For a full week preceding October 31st, UC students were in awe of the Halloween spirit engulfing their college. Eyeball candy, plastic pumpkins, and Rotman students were strewn across Howard Ferguson dining hall, setting the scary scene. However, on November 1st, students were met with a horrific revelation: the life-like rats nestled in their dining hall were very much real.
“It was all fun and games until the rat started moving,” recalls third-year student Gregory Hersh. “I thought maybe it was an animatronic, so I picked it up to take the batteries out… long story short, I’ll be the only person on campus who’s gotten COVID and the plague,” he coughed out.

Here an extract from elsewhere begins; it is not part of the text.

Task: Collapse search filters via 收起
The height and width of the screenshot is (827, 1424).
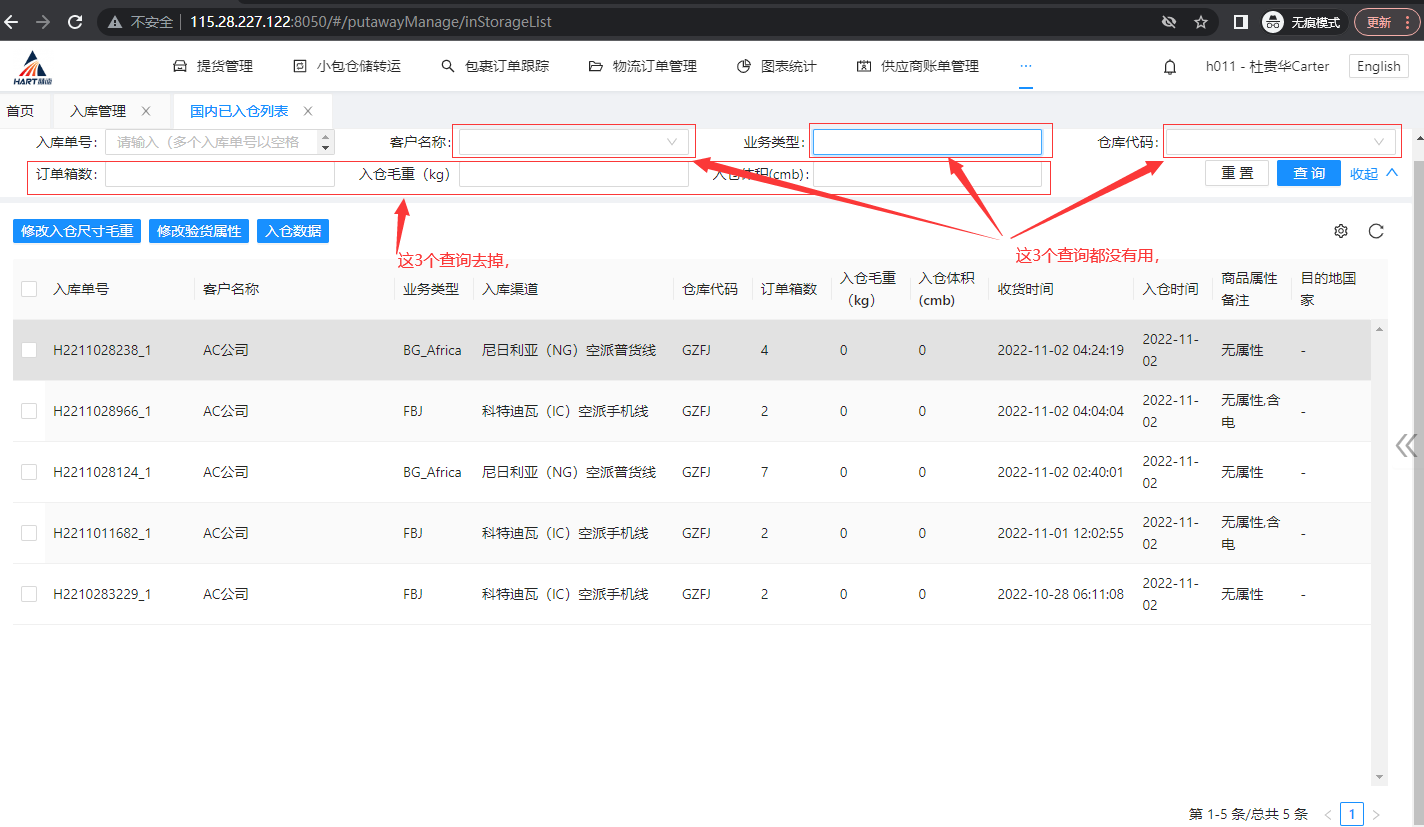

While some students were shocked to find out that rabid, disease-ridden rats were sharing the same space as their food, others had suspicions that the new hairy-looking garnishes on the soup of the day were growing within the dining hall all along:
“Two rats were sleeping in the corner on Wednesday—one of them kinda bigger than the other. By Saturday, there were two normal sized rats and a small one,” said staff member Ali Hashem. “This is the same dining hall that buys strictly bagged eggs, so I figured they weren’t splurging on extra Halloween decorations, ya know?”
As it turns out, the rats have one more (long-lasting) surprise up their sleeve. Second-year rat and UC resident Boromere Fitzpatrick reveals: “Mating season has just begun, baby.”